The CA 2008 provides that a coroner may provide a body to a medical investigator to enable a preliminary examination to be performed on a body, which consists of various non-invasive tests, such as taking and testing samples, X-rays, or similar imaging tests. Accordingly, a preliminary examination may provide sufficient information to establish the cause of death, without requiring the need for an autopsy. If an autopsy is ordered the coroner must take reasonable steps to notify the senior next of kin (s 26(1)) (as defined in the CA 2008).
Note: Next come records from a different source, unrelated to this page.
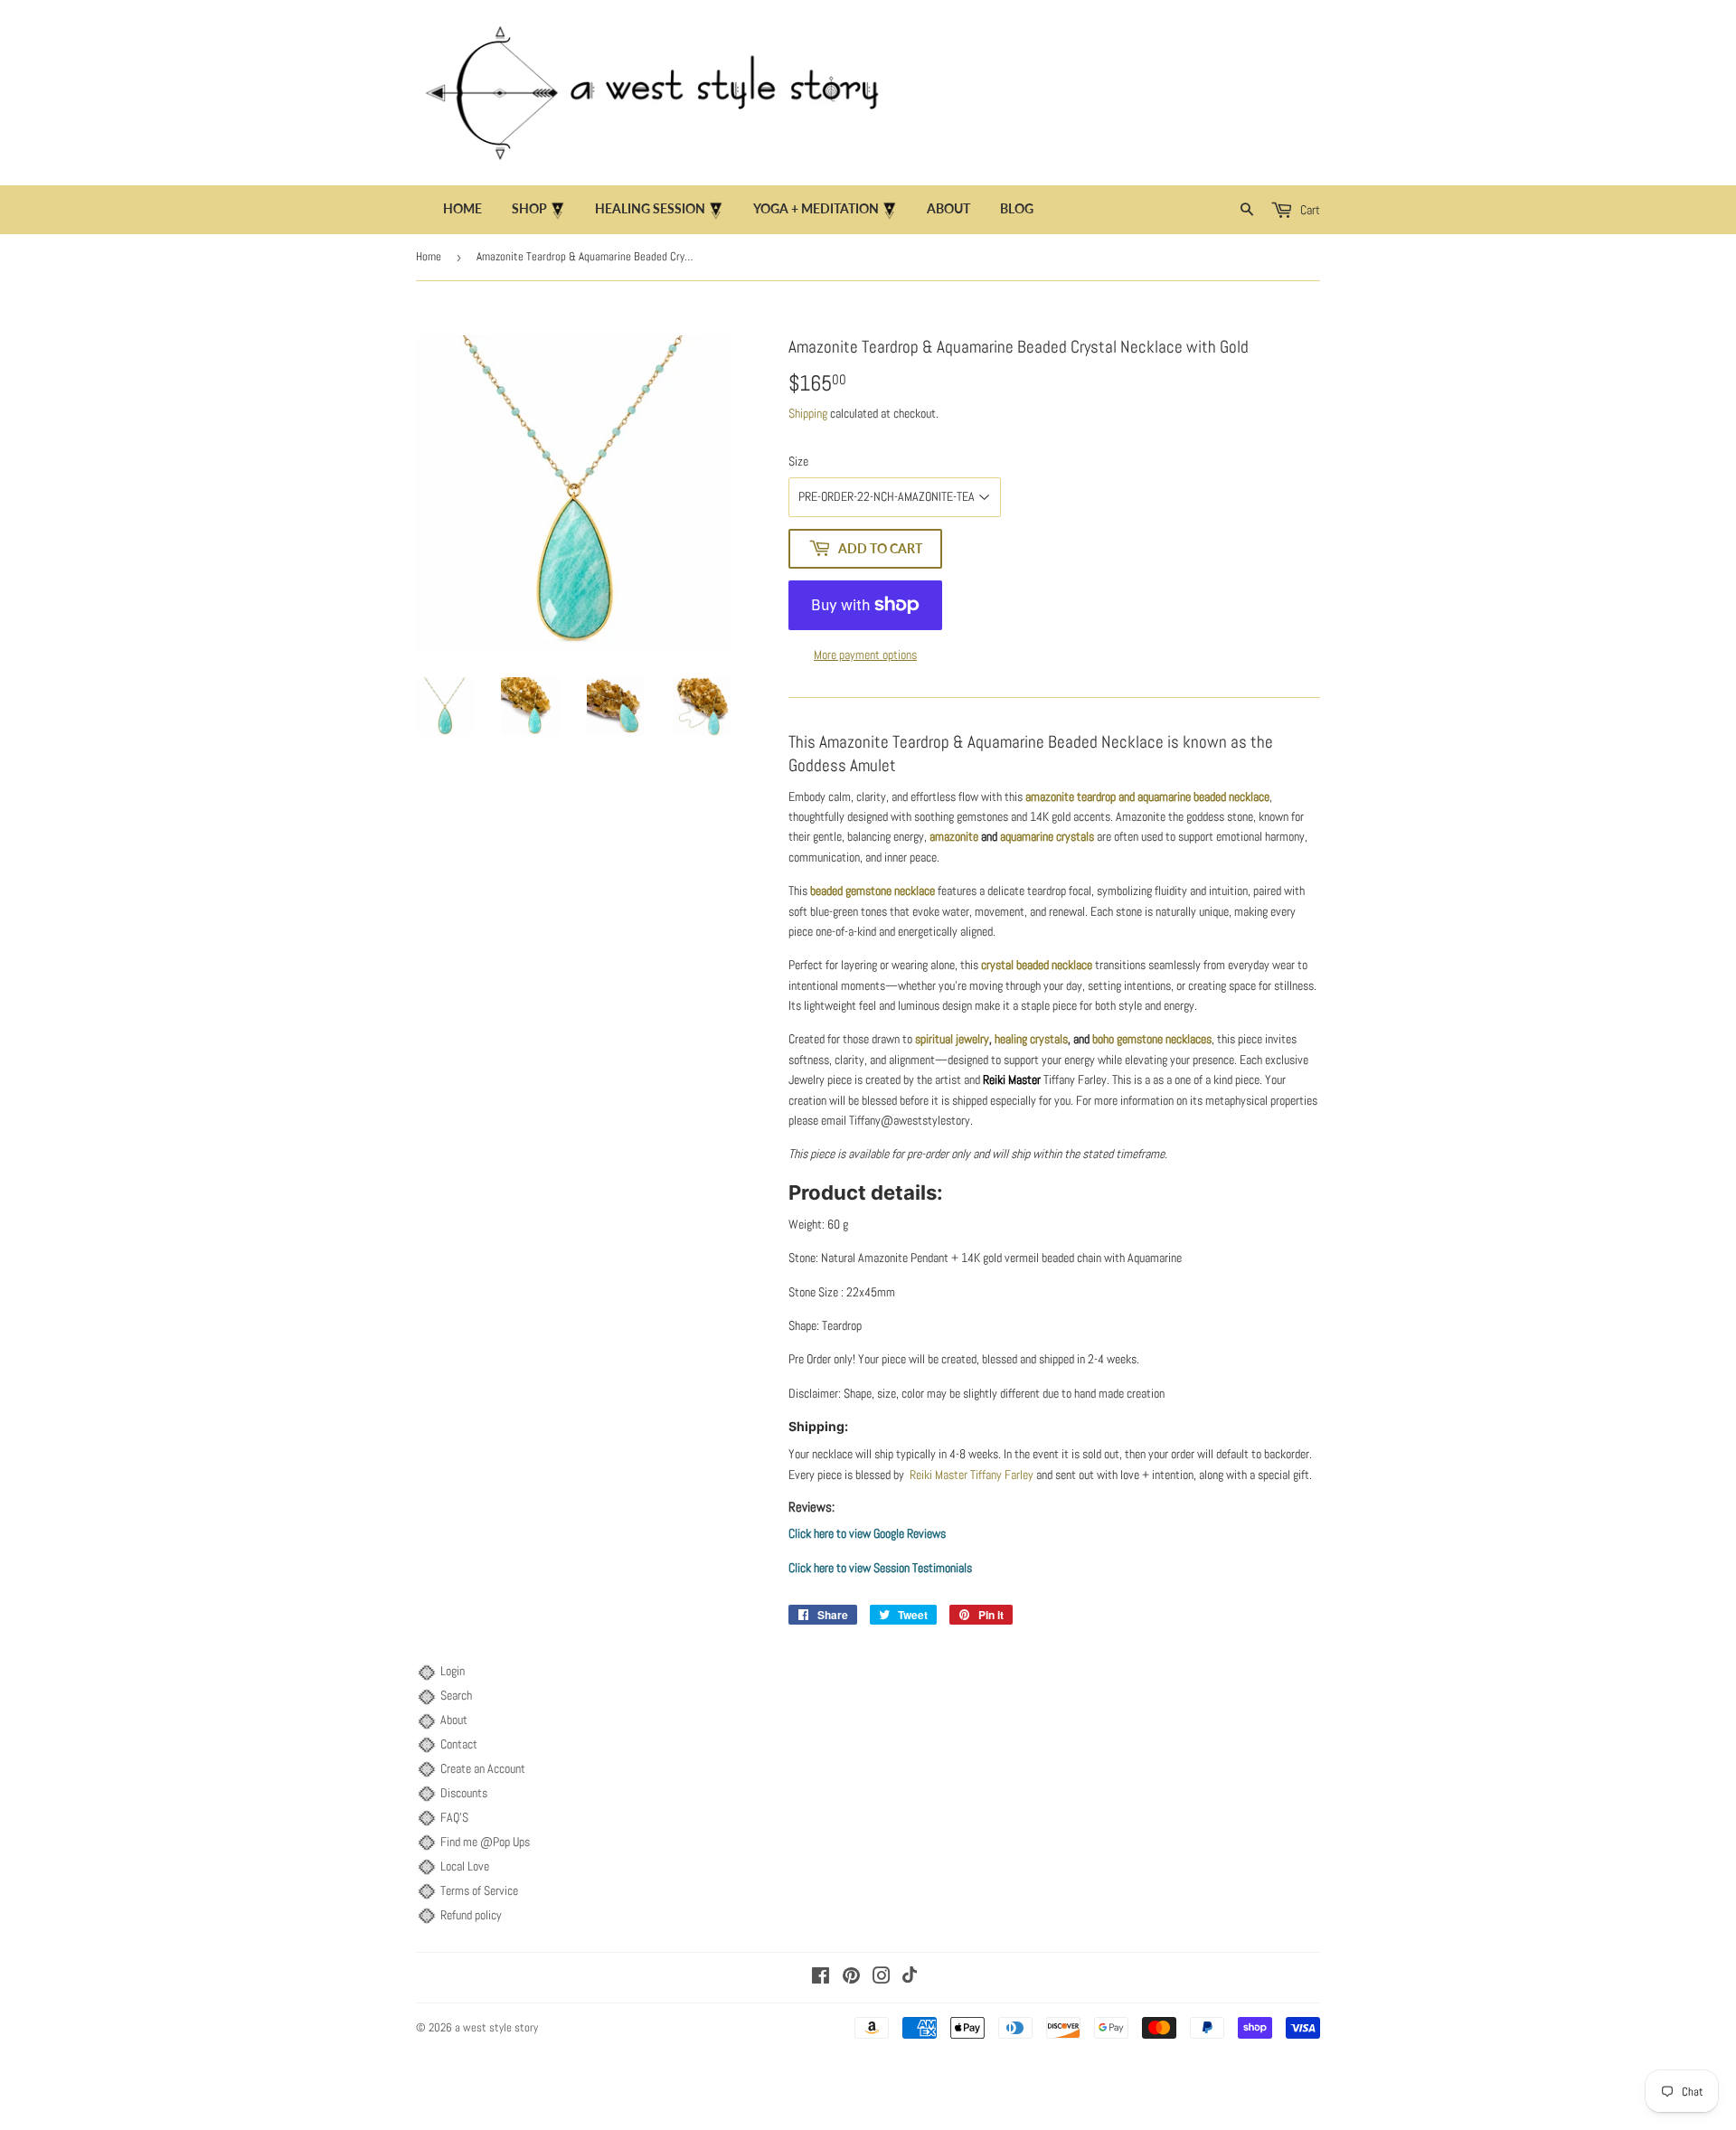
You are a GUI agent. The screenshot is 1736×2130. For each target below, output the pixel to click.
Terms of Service (479, 1890)
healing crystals (1031, 1039)
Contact (458, 1744)
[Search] (1247, 210)
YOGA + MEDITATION (817, 208)
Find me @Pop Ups (485, 1841)
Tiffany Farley (1000, 1474)
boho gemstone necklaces (1152, 1039)
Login (452, 1671)
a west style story (496, 2027)
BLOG (1016, 208)
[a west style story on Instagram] (882, 1978)
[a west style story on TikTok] (909, 1978)
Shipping (807, 413)
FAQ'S (454, 1817)
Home (462, 208)
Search (456, 1695)
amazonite (953, 836)
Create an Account (482, 1768)
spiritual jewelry (952, 1039)
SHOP (531, 208)
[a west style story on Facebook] (820, 1978)
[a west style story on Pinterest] (851, 1978)
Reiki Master (1012, 1079)
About (453, 1719)
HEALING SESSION (651, 208)
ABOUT (948, 208)
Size (798, 461)
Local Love (464, 1866)
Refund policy (471, 1915)
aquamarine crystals (1047, 836)
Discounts (463, 1793)
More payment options (865, 654)
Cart (1308, 210)
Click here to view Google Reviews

Such an autopsy can only be ordered where the coroner believes it is necessary for the investigation of the death and it is appropriate to give such a direction (s 25(2) CA 2008). Within 48 hours of receipt of notice from the coroner, the senior next of kin may ask the coroner to reconsider the decision (s 26(2) CA 2008). The senior next of kin must be notified of the result of the coroner’s reconsideration. The autopsy still cannot take place until 48 hours have elapsed from the time the senior next of kin is notified of the result of the coroners’ reconsideration, so that the senior next of kin may apply to the Supreme Court to have the decision overturned (s 26(2), (3) CA 2008) if they wish to take that step. The appeal is heard before a single justice of the Supreme Court.
The coroner has the power to make recommendations to any minister, public statutory authority or entity regarding any matter where a death or fire has been investigated (s 72 CA 2008). The public statutory authority or entity receiving the recommendations is obliged to respond within three months (s 72(3) CA 2008). Unless otherwise ordered by a coroner, a coroner’s findings, comments and recommendations made following an inquest must now be published on the internet (s 73 CA 2008).